Mission: Joy - Finding Happiness in Troubled Times
Counterintuitive Wisdom on the Art of Living
What is your mission?
Do you see a connection between suffering and compassion? You might be surprised to hear the Dalia Lama and Desmond Tutu speak on suffering and compassion.
The new Netflix documentary Mission: Joy — Finding Happiness in Troubled Times explores the nature of suffering, joy, and compassion with His Holiness the Dalia Lama and Archbishop Desmond Tutu inspired by their 2015 book titled: The Book of Joy with Douglas Abrams.
A theme throughout the documentary is how compassion is our most valuable and important thing.
Desmond Tutu tells the story of Nelson Mandela,
When Nelson Mandela went to jail, he was young and, you could almost say, bloodthirsty. He was head of the armed wing of the African National Congress, his party. He spent twenty-seven years in jail, and many would say, Twenty-seven years, oh, what a waste. And I think people are surprised when I say no, the twenty-seven years were necessary. They were necessary to remove the dross. The suffering in prison helped him to become more magnanimous and willing to listen to the other side. To discover that the people he regarded as his enemy, they too, were human beings who had fears and expectations. And they had been molded by their society.

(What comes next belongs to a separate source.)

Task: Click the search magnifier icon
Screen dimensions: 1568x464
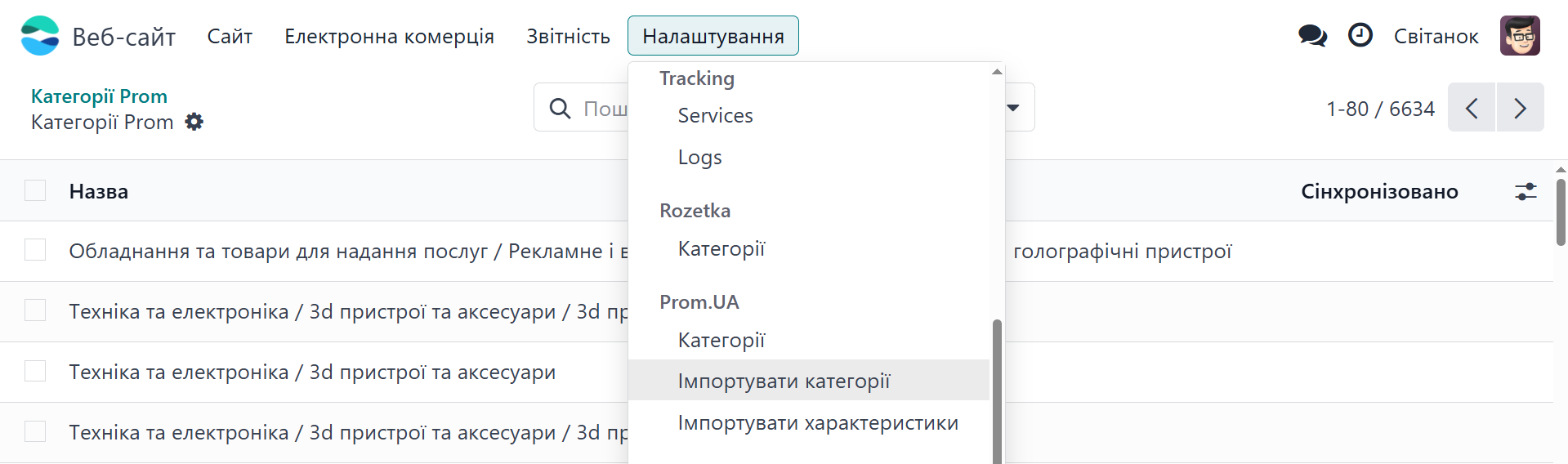Action: pyautogui.click(x=560, y=108)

And so without the twenty-seven years, I don’t think we would have seen the Nelson Mandela with the compassion, the magnanimity, the capacity to put himself in the shoes of the other.
Similarly, the Russian novelist Fyodor Dostoevsky — who spent four years in a Siberian prison camp, said, “Pain and suffering are always inevitable for a large intelligence and deep heart.” Then you have figures like the German philosopher Friedrich Nietzsche (and others), who stated, “To live is to suffer; to survive is to find meaning in the suffering.”
What if finding joy and meaning are on the same path?